I'm not sure John Henry can even do this. It requires a fairly complex grasp of human psychology to understand how we can do this.

In conclusion, we have two, maybe three commandments that matter, and a lot of filler. Not a good program there, Mr. Decalogue.

Still, at least we don't have to worry about the robot killing machines cheating on their wives. That's a load off my mind.

Thursday, February 23, 2012

Fear and Loathing in Shibuya

Wow, two months since the last post. It's embarrassing, what with my readership having exploded into the mid-single digits. But it happens. There've been posts in the works, and writing on other fora, but mostly I think I just couldn't bear for my first post of 2012 to be about Twilight.

On the social media, a lot of my friends are game designers on one side of the academic divide or the other. I get a lot of posts about the process of development, upcoming projects, relevant press, etc. From the academics, I get a lot of links to things I should read, things I have read and should write about, etc. It's always a bit disarming, as I become aware to what extent I've fallen out of the loop on gaming culture.

I still game, of course, and often do so obsessively. But between the mono crisis and the fibro crisis, there's been a definite bias towards games I can play with the sound off while keeping one eye on Netflix on Demand. My long, futile war against multitasking has taken some ignominious defeats, and I can't imagine that my attention span--never quite as strong as that of my book-readin' counterparts--has entirely avoided the attrition. Depression makes it hard to do new things, and my late preference for comfort-food gaming is probably a manifestation of that as well.

Still, I am more fortunate than most.

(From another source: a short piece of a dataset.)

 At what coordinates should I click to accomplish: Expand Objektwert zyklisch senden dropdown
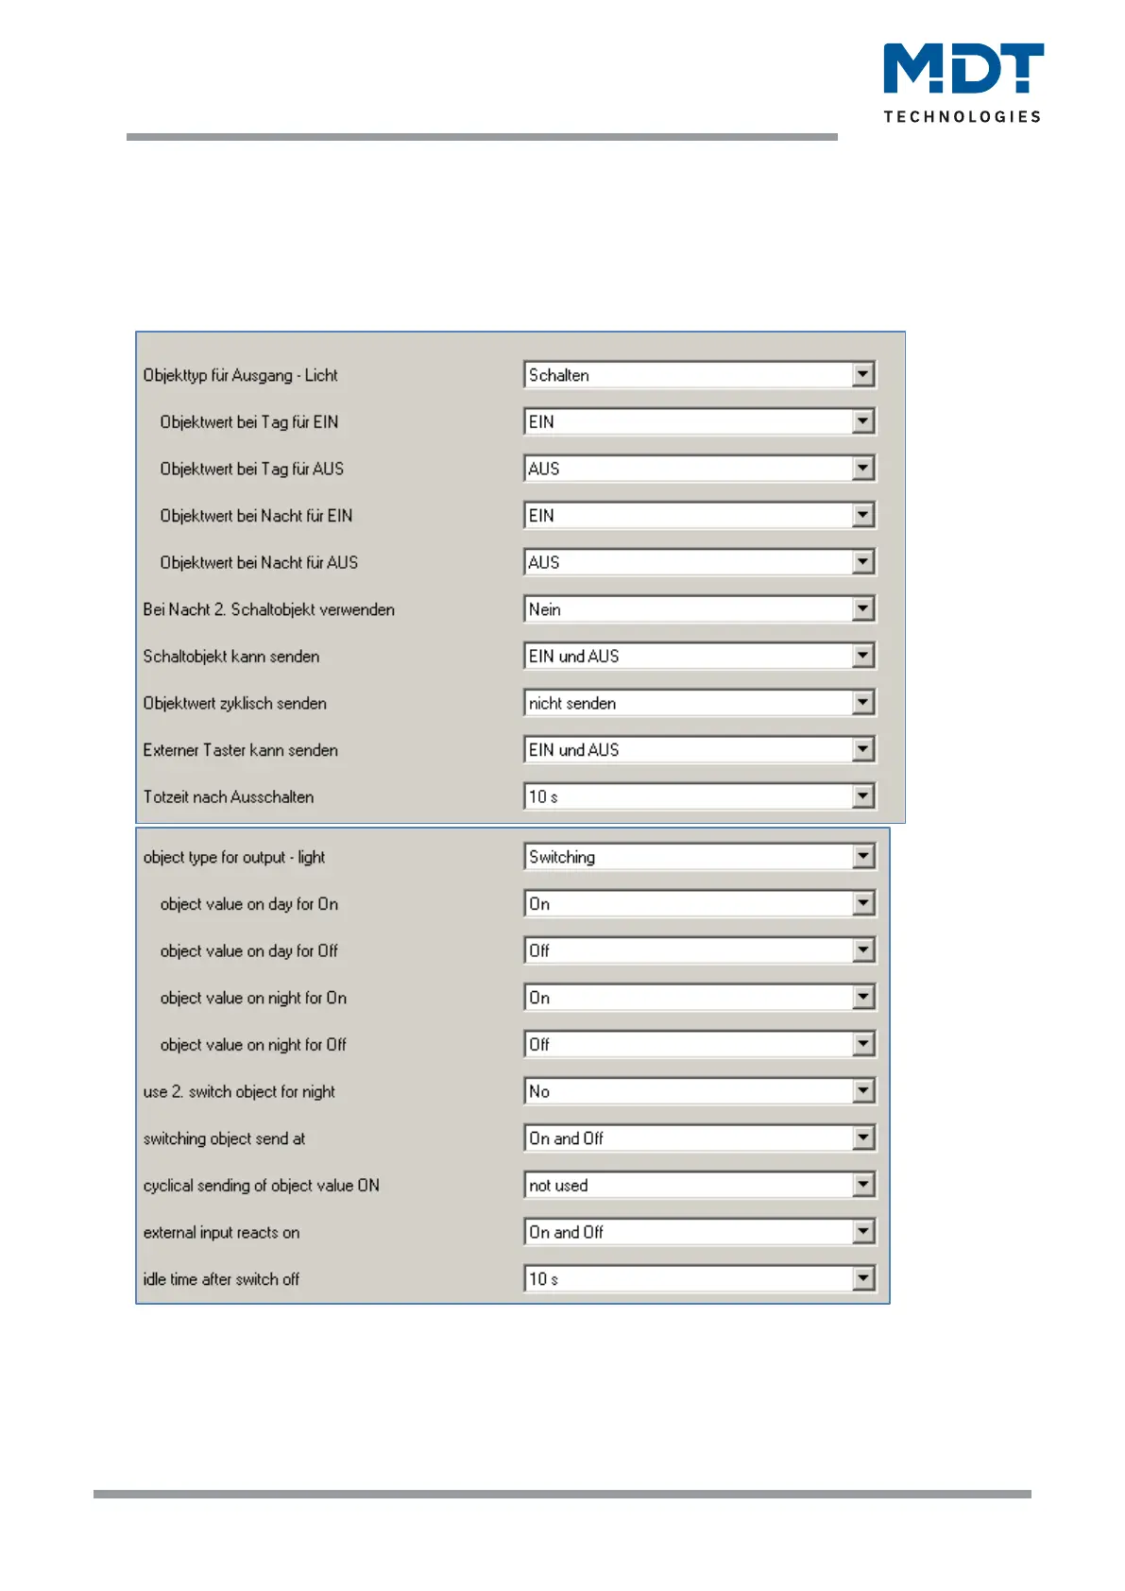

There are worse unhealthy preoccupations than the Nintendo DS, to my mind the most perfect game console yet devised. Might & Magic: Clash of Heroes.. . Professor Layton, Advance Wars: Days of Ruin, Dawn of Discovery...not a bad deal for a perpetually novice strategy gamer with an affinity for narrative and extensive replay.

The World Ends With You, a game that stands in the very narrow group of games whose titles refer to profound philosophical assertions (cf. Little Red Riding Hood's Zombie BBQ), is a game I've spent years trying to find something significant to write about. Don't get me wrong: I love WEWY. Not in the way I love, say, G.K. Chesterton, or Lady Gaga. It's the kind of love one can only acquire from a Blockbuster Video employee ten minutes before midnight.

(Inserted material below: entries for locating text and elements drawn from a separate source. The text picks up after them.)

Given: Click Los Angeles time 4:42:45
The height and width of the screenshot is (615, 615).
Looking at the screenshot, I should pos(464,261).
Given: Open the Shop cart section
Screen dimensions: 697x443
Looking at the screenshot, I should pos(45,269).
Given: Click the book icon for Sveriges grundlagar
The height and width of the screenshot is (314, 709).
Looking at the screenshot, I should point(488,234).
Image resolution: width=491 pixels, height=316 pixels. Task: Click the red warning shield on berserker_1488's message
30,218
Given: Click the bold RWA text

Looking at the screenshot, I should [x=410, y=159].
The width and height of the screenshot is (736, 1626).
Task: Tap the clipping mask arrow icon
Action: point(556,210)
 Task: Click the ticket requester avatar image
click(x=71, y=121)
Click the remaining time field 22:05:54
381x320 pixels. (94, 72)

The trouble with writing about WEWY is that anything meaningful I could think of to say about the game would be read, heard, and felt by a player more beautifully than any mediated translation I could throw together. The plot, if you go in fresh, is thick with twists, and spoilers would abound in even the most perfunctory summary. Think Pokemon meets Job.

The best I can do, in terms of commentary, is to note that I am terrified of a sequel, not merely for fear of fucking up a really great story, but because I really can't imagine the game working on any apparatus without two vertically stacked screens. The conceit that there is no such thing as a shared reality ought to be challenged, at least for the player, by battles that ask her to control (and therefore, "be") two characters at once. Happens all the time in strategy games, after all. But usually the controls themselves are optimized for this purpose. In WEWY, you play Neku with the stylus and a guest with the d-pad, and like so many things in this game, it should be an unplayable mess, but somehow, it works. Even though it's not strictly possible to actively watch both screens at once, you learn to slip from one to the other as needed, and gradually, your attention becomes more fluid, the slippage less binary. You're not playing as both characters simultaneously, and you're not exactly playing as each in sequence; you're a thing between the screens, between the characters, responding to stimuli and moving on.

The tendency to refer to the character on screen as "me" seems to be endemic as gaming, so it's oddly profound to be reminded that Neku is only Neku, and Shiki is only Shiki, and I...I am only me, chronically unemployed, dangerously unhealthy, and still capable of enjoying the moment.

If you like beans, buy a coffee shop. If you like ideas, I suppose blogging have to do.